Enclosure, Moneycross, Co. Wexford
Co. Wexford |
Enclosures
On a south-facing slope near Moneycross in County Wexford, something rectangular and long-buried is giving itself away, not to the eye on the ground, but to a satellite passing overhead.
A cropmark enclosure, roughly twenty metres across, shows up in aerial imagery as a ghostly outline in the soil, its shape betrayed by the differential growth of whatever crop or grass happens to be growing above it. Cropmarks form when buried features such as ditches or walls affect the moisture available to plants above them, causing subtle but visible variations in colour and height that are invisible at ground level but legible from altitude. What makes this particular site quietly interesting is that it does not appear in any mapped record; it surfaced only when someone thought to look carefully at satellite data.

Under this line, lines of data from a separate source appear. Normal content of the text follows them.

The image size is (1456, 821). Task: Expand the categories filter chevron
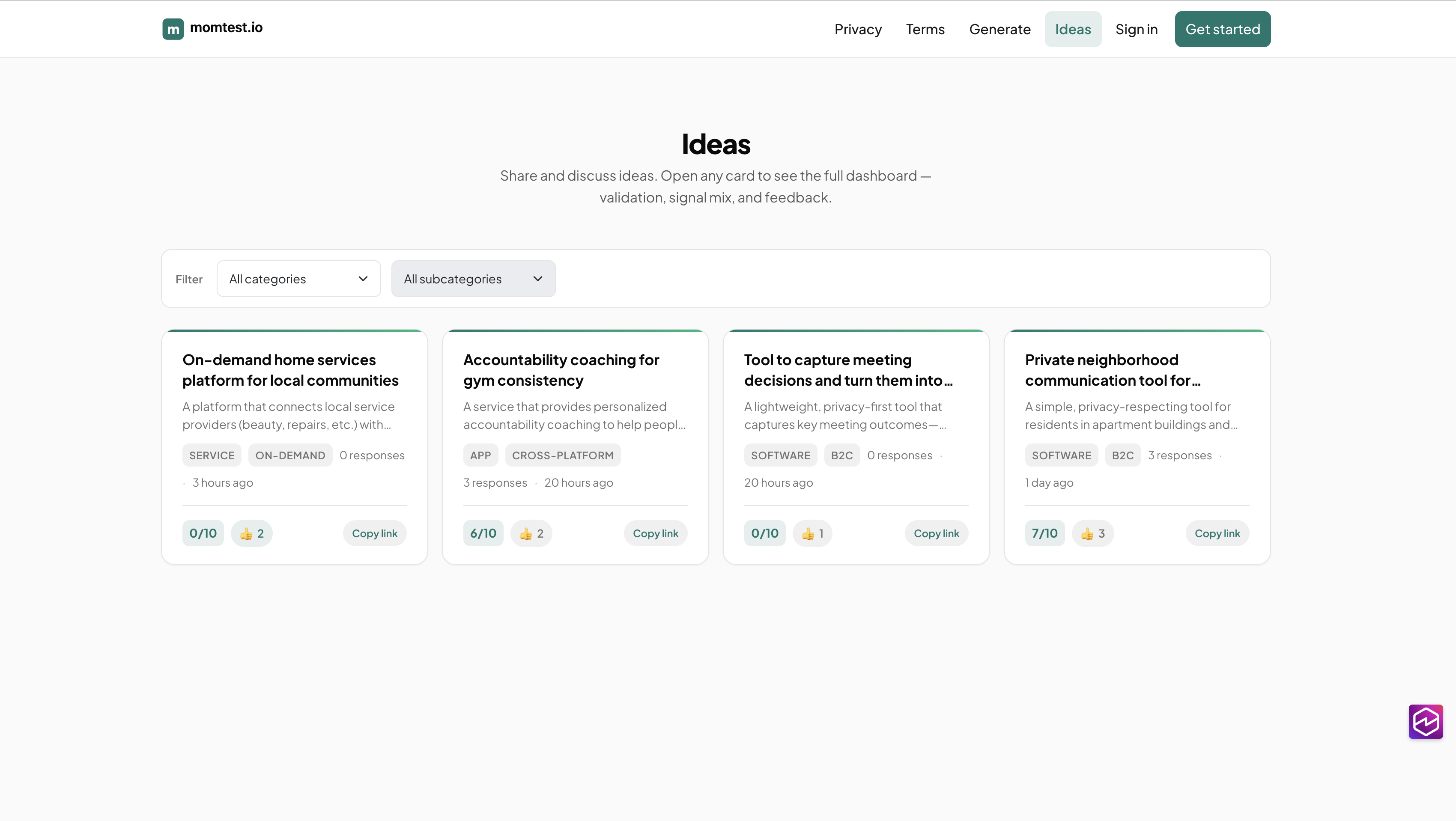[362, 279]
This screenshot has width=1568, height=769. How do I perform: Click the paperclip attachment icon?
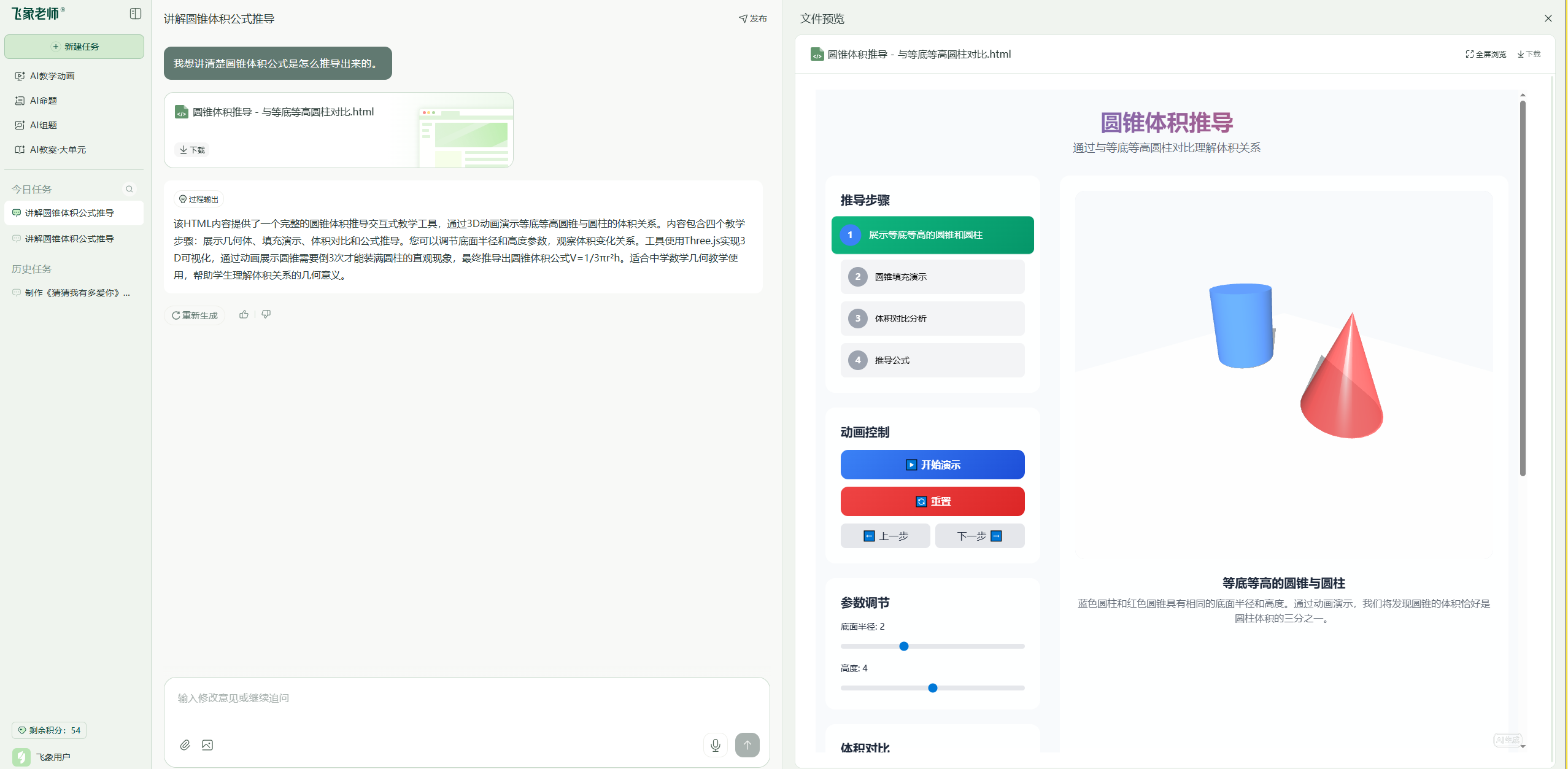(185, 745)
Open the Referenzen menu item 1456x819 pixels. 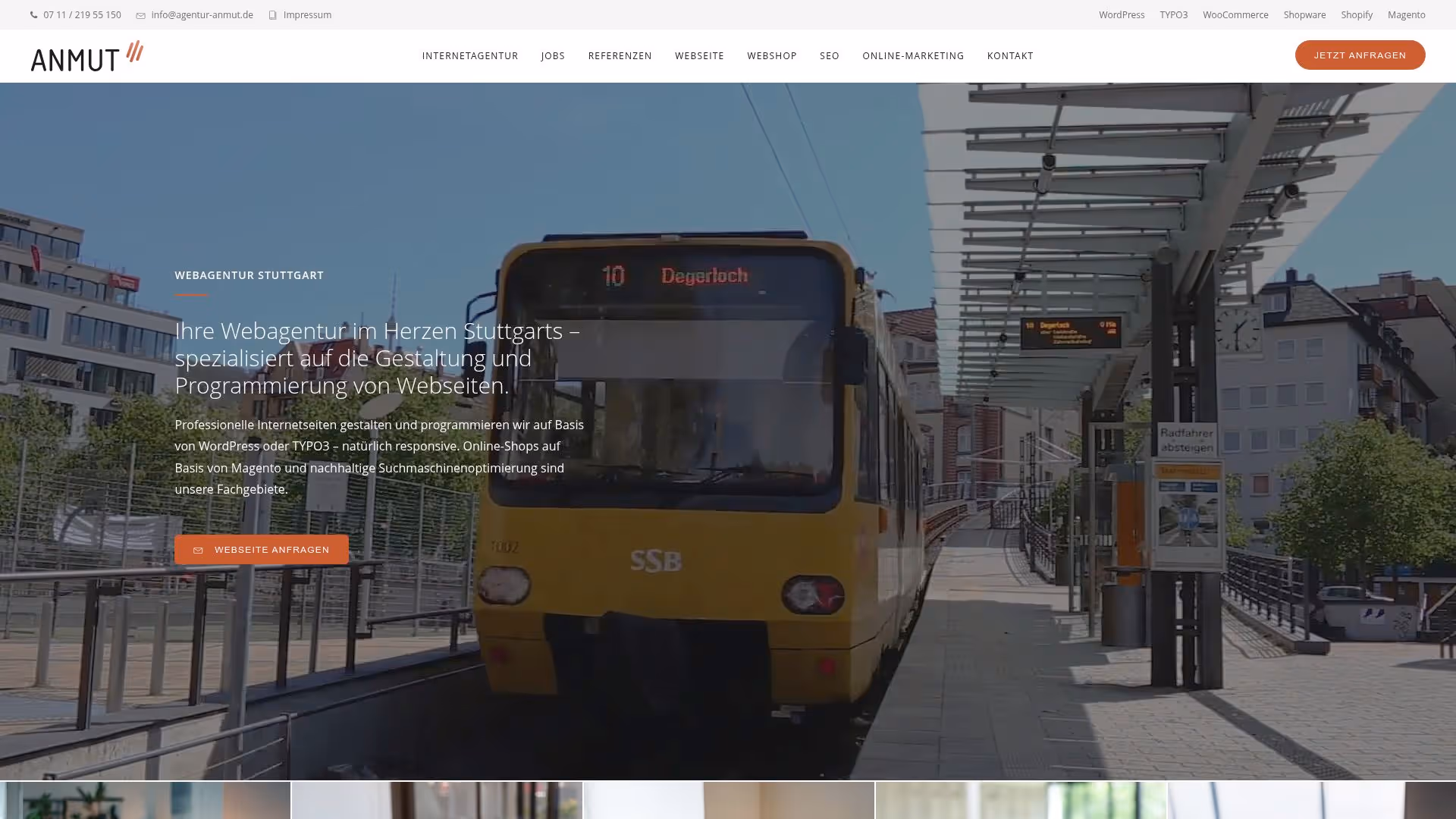point(620,56)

The enclosure is defined by a single narrow fosse, the term for a shallow ditch used to demarcate or defend a bounded area, and attached to the southern end of its north-eastern side is a smaller rectangular feature, about seven metres across, outlined by similarly faint fosses. That smaller enclosure sits alongside the trace of a field drain running roughly north-north-west to south-south-east, a drain that does not appear on any modern map but corresponds to the field system recorded on the 1839 edition of the Ordnance Survey six-inch map of the area. That connection suggests the drain, and possibly the enclosures themselves, belonged to an organised agricultural landscape that was already old by the time the first systematic mapping of Ireland was carried out in the nineteenth century. The site was first reported by Faith Bailey, identified through Google Earth imagery captured in July 2018.